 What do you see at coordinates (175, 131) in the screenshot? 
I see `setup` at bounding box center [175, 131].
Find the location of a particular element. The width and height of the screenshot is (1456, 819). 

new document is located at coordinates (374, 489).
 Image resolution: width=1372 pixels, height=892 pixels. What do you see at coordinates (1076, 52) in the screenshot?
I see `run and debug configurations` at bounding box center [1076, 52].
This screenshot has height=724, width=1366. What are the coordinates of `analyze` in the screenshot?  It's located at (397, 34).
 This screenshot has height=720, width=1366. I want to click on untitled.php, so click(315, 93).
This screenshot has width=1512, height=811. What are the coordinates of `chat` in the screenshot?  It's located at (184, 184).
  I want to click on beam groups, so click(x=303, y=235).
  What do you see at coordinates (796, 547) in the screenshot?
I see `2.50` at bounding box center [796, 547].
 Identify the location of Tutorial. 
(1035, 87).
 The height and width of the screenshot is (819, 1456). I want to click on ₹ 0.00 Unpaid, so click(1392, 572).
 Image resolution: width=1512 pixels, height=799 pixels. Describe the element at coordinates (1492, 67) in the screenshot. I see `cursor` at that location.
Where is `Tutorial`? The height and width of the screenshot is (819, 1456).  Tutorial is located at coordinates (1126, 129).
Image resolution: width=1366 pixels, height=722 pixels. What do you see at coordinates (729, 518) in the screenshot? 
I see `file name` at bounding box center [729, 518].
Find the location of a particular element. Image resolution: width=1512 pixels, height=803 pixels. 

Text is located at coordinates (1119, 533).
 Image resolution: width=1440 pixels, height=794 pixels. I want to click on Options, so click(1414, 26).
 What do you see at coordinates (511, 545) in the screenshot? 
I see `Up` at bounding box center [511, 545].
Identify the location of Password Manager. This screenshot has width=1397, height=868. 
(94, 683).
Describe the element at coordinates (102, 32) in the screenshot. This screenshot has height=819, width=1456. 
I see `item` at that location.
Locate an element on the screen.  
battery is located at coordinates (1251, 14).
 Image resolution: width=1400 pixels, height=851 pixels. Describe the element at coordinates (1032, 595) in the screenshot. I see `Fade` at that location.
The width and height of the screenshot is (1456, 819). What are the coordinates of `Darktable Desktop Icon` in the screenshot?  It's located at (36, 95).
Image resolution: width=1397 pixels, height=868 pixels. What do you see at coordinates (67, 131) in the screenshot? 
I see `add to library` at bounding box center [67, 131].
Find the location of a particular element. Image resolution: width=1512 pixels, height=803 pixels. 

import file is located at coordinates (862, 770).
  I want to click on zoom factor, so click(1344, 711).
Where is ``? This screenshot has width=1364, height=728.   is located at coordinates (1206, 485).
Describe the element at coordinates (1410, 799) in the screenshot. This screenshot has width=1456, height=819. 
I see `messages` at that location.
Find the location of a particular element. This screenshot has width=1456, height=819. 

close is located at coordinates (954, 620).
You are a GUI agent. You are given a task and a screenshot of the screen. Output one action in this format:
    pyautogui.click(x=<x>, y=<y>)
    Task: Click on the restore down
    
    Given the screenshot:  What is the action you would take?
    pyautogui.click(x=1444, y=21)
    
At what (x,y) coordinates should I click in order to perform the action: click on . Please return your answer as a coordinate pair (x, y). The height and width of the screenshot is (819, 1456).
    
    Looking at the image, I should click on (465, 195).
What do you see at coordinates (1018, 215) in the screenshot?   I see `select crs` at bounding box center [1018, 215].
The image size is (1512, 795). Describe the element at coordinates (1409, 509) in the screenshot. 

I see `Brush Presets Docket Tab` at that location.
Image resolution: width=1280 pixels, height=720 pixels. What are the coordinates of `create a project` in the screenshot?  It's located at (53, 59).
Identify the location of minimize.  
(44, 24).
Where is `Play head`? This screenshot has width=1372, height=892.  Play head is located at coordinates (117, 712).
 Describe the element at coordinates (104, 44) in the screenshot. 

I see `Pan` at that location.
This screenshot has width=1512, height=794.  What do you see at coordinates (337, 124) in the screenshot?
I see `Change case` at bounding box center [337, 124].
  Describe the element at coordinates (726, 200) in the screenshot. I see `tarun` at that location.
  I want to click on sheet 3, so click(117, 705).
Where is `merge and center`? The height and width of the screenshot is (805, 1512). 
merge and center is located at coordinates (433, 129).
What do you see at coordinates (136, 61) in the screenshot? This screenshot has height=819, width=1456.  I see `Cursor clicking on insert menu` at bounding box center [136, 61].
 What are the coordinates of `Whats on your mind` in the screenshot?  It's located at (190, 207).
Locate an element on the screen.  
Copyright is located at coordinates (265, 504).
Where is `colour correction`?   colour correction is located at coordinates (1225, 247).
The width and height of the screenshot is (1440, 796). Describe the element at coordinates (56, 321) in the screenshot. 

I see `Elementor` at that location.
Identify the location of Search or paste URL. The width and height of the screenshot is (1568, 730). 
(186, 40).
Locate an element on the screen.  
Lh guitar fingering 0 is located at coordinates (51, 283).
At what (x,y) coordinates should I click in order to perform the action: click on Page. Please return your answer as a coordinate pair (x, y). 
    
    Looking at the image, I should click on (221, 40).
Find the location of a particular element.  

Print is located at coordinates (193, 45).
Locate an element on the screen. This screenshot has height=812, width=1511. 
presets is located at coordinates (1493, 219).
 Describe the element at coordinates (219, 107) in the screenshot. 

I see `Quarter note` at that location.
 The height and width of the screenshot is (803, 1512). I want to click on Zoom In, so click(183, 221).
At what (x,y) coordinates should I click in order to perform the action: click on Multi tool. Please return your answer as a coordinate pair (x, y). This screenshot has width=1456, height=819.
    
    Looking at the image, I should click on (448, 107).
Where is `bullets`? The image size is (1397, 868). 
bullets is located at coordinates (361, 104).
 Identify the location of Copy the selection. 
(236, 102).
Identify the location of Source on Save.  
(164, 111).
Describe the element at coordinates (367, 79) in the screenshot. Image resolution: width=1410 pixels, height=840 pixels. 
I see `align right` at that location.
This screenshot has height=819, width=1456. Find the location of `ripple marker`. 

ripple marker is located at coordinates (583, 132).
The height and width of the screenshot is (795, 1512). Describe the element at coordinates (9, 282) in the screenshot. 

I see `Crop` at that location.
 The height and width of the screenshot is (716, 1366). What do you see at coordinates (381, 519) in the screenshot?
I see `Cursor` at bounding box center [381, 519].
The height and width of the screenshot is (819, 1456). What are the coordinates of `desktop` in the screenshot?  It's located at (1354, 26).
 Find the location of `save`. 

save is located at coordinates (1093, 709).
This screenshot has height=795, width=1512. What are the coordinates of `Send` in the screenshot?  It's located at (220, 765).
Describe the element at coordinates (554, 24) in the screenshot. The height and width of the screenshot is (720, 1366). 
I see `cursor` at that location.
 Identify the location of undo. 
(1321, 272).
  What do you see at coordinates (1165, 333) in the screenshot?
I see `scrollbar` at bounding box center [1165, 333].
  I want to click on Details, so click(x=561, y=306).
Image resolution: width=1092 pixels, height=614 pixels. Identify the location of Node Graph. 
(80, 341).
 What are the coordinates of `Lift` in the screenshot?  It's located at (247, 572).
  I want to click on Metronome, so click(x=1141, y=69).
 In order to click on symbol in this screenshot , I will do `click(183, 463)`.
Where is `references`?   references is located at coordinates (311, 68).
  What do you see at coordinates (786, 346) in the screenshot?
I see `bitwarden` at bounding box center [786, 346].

* _Görev gereksinimleri_:
Yukarıdaki kayıtların bütün satırlarını hiçbir değişiklik yapmadan yeniden yazın.

* _Eksiksiz yanıt_:
 What do you see at coordinates (175, 131) in the screenshot? 
I see `setup` at bounding box center [175, 131].
Find the location of a particular element. The width and height of the screenshot is (1456, 819). 

new document is located at coordinates (374, 489).
 Image resolution: width=1372 pixels, height=892 pixels. What do you see at coordinates (1076, 52) in the screenshot?
I see `run and debug configurations` at bounding box center [1076, 52].
This screenshot has height=724, width=1366. What are the coordinates of `analyze` in the screenshot?  It's located at (397, 34).
 This screenshot has height=720, width=1366. I want to click on untitled.php, so click(315, 93).
This screenshot has width=1512, height=811. What are the coordinates of `chat` in the screenshot?  It's located at (184, 184).
  I want to click on beam groups, so click(x=303, y=235).
  What do you see at coordinates (796, 547) in the screenshot?
I see `2.50` at bounding box center [796, 547].
 Identify the location of Tutorial. 
(1035, 87).
 The height and width of the screenshot is (819, 1456). I want to click on ₹ 0.00 Unpaid, so click(1392, 572).
 Image resolution: width=1512 pixels, height=799 pixels. Describe the element at coordinates (1492, 67) in the screenshot. I see `cursor` at that location.
Where is `Tutorial`? The height and width of the screenshot is (819, 1456).  Tutorial is located at coordinates (1126, 129).
Image resolution: width=1366 pixels, height=722 pixels. What do you see at coordinates (729, 518) in the screenshot? 
I see `file name` at bounding box center [729, 518].
Find the location of a particular element. Image resolution: width=1512 pixels, height=803 pixels. 

Text is located at coordinates (1119, 533).
 Image resolution: width=1440 pixels, height=794 pixels. I want to click on Options, so click(1414, 26).
 What do you see at coordinates (511, 545) in the screenshot? 
I see `Up` at bounding box center [511, 545].
Identify the location of Password Manager. This screenshot has width=1397, height=868. 
(94, 683).
Describe the element at coordinates (102, 32) in the screenshot. This screenshot has height=819, width=1456. 
I see `item` at that location.
Locate an element on the screen.  
battery is located at coordinates (1251, 14).
 Image resolution: width=1400 pixels, height=851 pixels. Describe the element at coordinates (1032, 595) in the screenshot. I see `Fade` at that location.
The width and height of the screenshot is (1456, 819). What are the coordinates of `Darktable Desktop Icon` in the screenshot?  It's located at (36, 95).
Image resolution: width=1397 pixels, height=868 pixels. What do you see at coordinates (67, 131) in the screenshot? 
I see `add to library` at bounding box center [67, 131].
Find the location of a particular element. Image resolution: width=1512 pixels, height=803 pixels. 

import file is located at coordinates (862, 770).
  I want to click on zoom factor, so click(1344, 711).
Where is ``? This screenshot has width=1364, height=728.   is located at coordinates (1206, 485).
Describe the element at coordinates (1410, 799) in the screenshot. This screenshot has width=1456, height=819. 
I see `messages` at that location.
Find the location of a particular element. This screenshot has width=1456, height=819. 

close is located at coordinates (954, 620).
You are a GUI agent. You are given a task and a screenshot of the screen. Output one action in this format:
    pyautogui.click(x=<x>, y=<y>)
    Task: Click on the restore down
    
    Given the screenshot:  What is the action you would take?
    pyautogui.click(x=1444, y=21)
    
At what (x,y) coordinates should I click in order to perform the action: click on . Please return your answer as a coordinate pair (x, y). The height and width of the screenshot is (819, 1456).
    
    Looking at the image, I should click on (465, 195).
What do you see at coordinates (1018, 215) in the screenshot?   I see `select crs` at bounding box center [1018, 215].
The image size is (1512, 795). Describe the element at coordinates (1409, 509) in the screenshot. 

I see `Brush Presets Docket Tab` at that location.
Image resolution: width=1280 pixels, height=720 pixels. What are the coordinates of `create a project` in the screenshot?  It's located at (53, 59).
Identify the location of minimize.  
(44, 24).
Where is `Play head`? This screenshot has width=1372, height=892.  Play head is located at coordinates (117, 712).
 Describe the element at coordinates (104, 44) in the screenshot. 

I see `Pan` at that location.
This screenshot has width=1512, height=794.  What do you see at coordinates (337, 124) in the screenshot?
I see `Change case` at bounding box center [337, 124].
  Describe the element at coordinates (726, 200) in the screenshot. I see `tarun` at that location.
  I want to click on sheet 3, so click(117, 705).
Where is `merge and center`? The height and width of the screenshot is (805, 1512). 
merge and center is located at coordinates (433, 129).
What do you see at coordinates (136, 61) in the screenshot? This screenshot has height=819, width=1456.  I see `Cursor clicking on insert menu` at bounding box center [136, 61].
 What are the coordinates of `Whats on your mind` in the screenshot?  It's located at (190, 207).
Locate an element on the screen.  
Copyright is located at coordinates (265, 504).
Where is `colour correction`?   colour correction is located at coordinates (1225, 247).
The width and height of the screenshot is (1440, 796). Describe the element at coordinates (56, 321) in the screenshot. 

I see `Elementor` at that location.
Identify the location of Search or paste URL. The width and height of the screenshot is (1568, 730). 
(186, 40).
Locate an element on the screen.  
Lh guitar fingering 0 is located at coordinates (51, 283).
At what (x,y) coordinates should I click in order to perform the action: click on Page. Please return your answer as a coordinate pair (x, y). 
    
    Looking at the image, I should click on (221, 40).
Find the location of a particular element.  

Print is located at coordinates (193, 45).
Locate an element on the screen. This screenshot has height=812, width=1511. 
presets is located at coordinates (1493, 219).
 Describe the element at coordinates (219, 107) in the screenshot. 

I see `Quarter note` at that location.
 The height and width of the screenshot is (803, 1512). I want to click on Zoom In, so click(183, 221).
At what (x,y) coordinates should I click in order to perform the action: click on Multi tool. Please return your answer as a coordinate pair (x, y). This screenshot has width=1456, height=819.
    
    Looking at the image, I should click on (448, 107).
Where is `bullets`? The image size is (1397, 868). 
bullets is located at coordinates (361, 104).
 Identify the location of Copy the selection. 
(236, 102).
Identify the location of Source on Save.  
(164, 111).
Describe the element at coordinates (367, 79) in the screenshot. Image resolution: width=1410 pixels, height=840 pixels. 
I see `align right` at that location.
This screenshot has height=819, width=1456. Find the location of `ripple marker`. 

ripple marker is located at coordinates (583, 132).
The height and width of the screenshot is (795, 1512). Describe the element at coordinates (9, 282) in the screenshot. 

I see `Crop` at that location.
 The height and width of the screenshot is (716, 1366). What do you see at coordinates (381, 519) in the screenshot?
I see `Cursor` at bounding box center [381, 519].
The height and width of the screenshot is (819, 1456). What are the coordinates of `desktop` in the screenshot?  It's located at (1354, 26).
 Find the location of `save`. 

save is located at coordinates (1093, 709).
This screenshot has height=795, width=1512. What are the coordinates of `Send` in the screenshot?  It's located at (220, 765).
Describe the element at coordinates (554, 24) in the screenshot. The height and width of the screenshot is (720, 1366). 
I see `cursor` at that location.
 Identify the location of undo. 
(1321, 272).
  What do you see at coordinates (1165, 333) in the screenshot?
I see `scrollbar` at bounding box center [1165, 333].
  I want to click on Details, so click(x=561, y=306).
Image resolution: width=1092 pixels, height=614 pixels. Identify the location of Node Graph. 
(80, 341).
 What are the coordinates of `Lift` in the screenshot?  It's located at (247, 572).
  I want to click on Metronome, so click(x=1141, y=69).
 In order to click on symbol in this screenshot , I will do `click(183, 463)`.
Where is `references`?   references is located at coordinates (311, 68).
  What do you see at coordinates (786, 346) in the screenshot?
I see `bitwarden` at bounding box center [786, 346].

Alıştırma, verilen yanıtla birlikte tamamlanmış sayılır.